Text:
Query performance in multidimensional matrices for data that lend themselves to
dimensional formatting can be much better than in the relational data model.
For a corporate data warehouse, three examples of dimensions would be the
corporation's fiscal periods, products and regions.
Multidimensional
models lend themselves readily to hierarchical views such as roll-up display
and drill-down display. Roll-up display moves up the hierarchy, grouping into
larger units along a dimension. A drill-down display provides the opposite
capability, furnishing a finer-grained view through disaggregating process.
The
Multidimensional storage model involves two types of tables: dimension
tables and fact tables. A dimension table consists of tuples of attributes
of the dimension. A fact table can be thought of as having tuples, one per a
recorded fact. This fact contains some measured or observed variables and
identifies them with pointers to dimension tables.
Two
common multidimensional schemas are the star schema and the snowflake
schema. The star schema consists of a fact table with a single table for
each dimension. The snowflake schema is a variation on the star schema in which
the dimensional tables from a star schema are organized into a hierarchy by
normalizing them. A fact constellation is a set of fact tables that
share some dimension tables.
Data
warehouse storage also utilizes indexing techniques to support high performance
access. A technique called bitmap indexing constructs a bit vector for each value
in a domain (column) being indexed. It does well for domains of
low-cardinality. Bitmap indexing can provide considerable input/output and
storage space advantages in low-cardinality domains. With bit vectors a bitmap
index can provide dramatic improvements in comparison, aggregation, and join
performance.

Supplied material:

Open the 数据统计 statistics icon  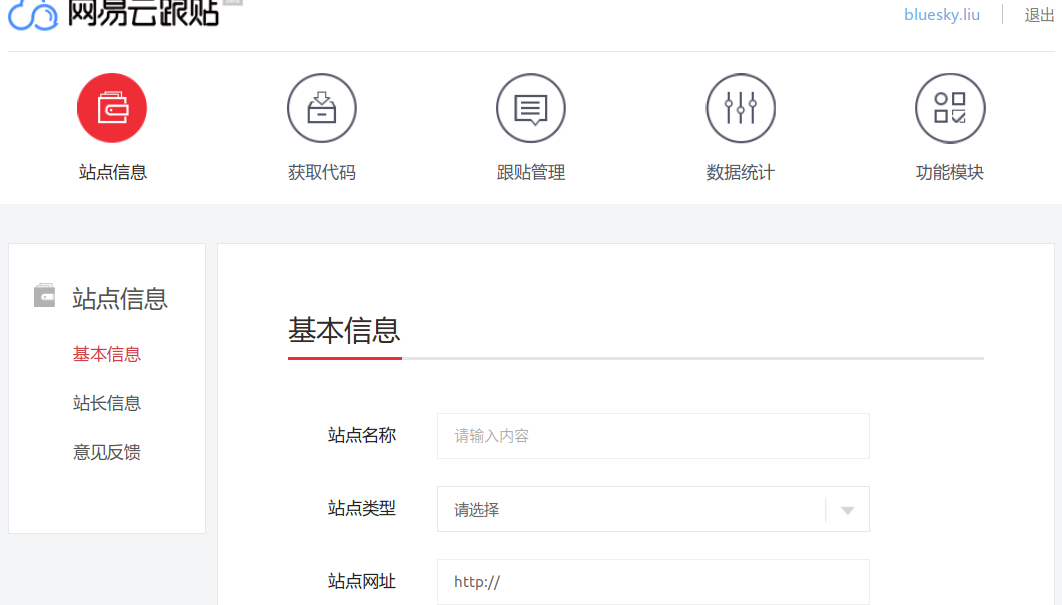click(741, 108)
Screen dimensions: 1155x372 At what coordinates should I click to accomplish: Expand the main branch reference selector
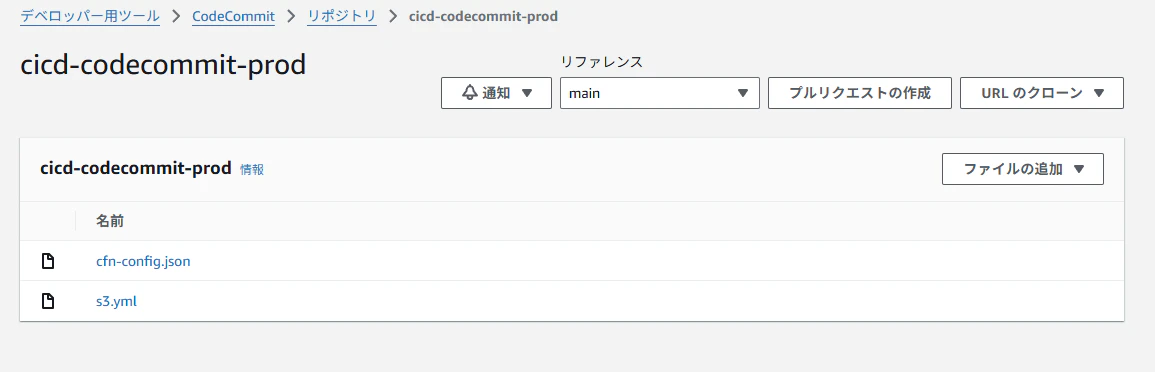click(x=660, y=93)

Request 1: Summarize the data warehouse text in two sentences.
Request 2: According to the data warehouse text, how does the snowflake schema organize the dimensional tables from a star schema?
Request 3: Return the passage from the data warehouse text word for word, beginning at the words "Query performance in" and stopping after "through disaggregating process.".

Written reply 1: For data suited to dimensional formatting, multidimensional models can outperform the relational model in query performance, support roll-up and drill-down views, and store data in dimension tables and fact tables arranged in schemas such as the star and snowflake schemas. Data warehouse storage also uses indexing techniques such as bitmap indexing, which builds a bit vector for each value in an indexed column and works well for low-cardinality domains.

Written reply 2: It organizes them into a hierarchy by normalizing them.

Written reply 3:
Query performance in multidimensional matrices for data that lend themselves to
dimensional formatting can be much better than in the relational data model.
For a corporate data warehouse, three examples of dimensions would be the
corporation's fiscal periods, products and regions.
Multidimensional
models lend themselves readily to hierarchical views such as roll-up display
and drill-down display. Roll-up display moves up the hierarchy, grouping into
larger units along a dimension. A drill-down display provides the opposite
capability, furnishing a finer-grained view through disaggregating process.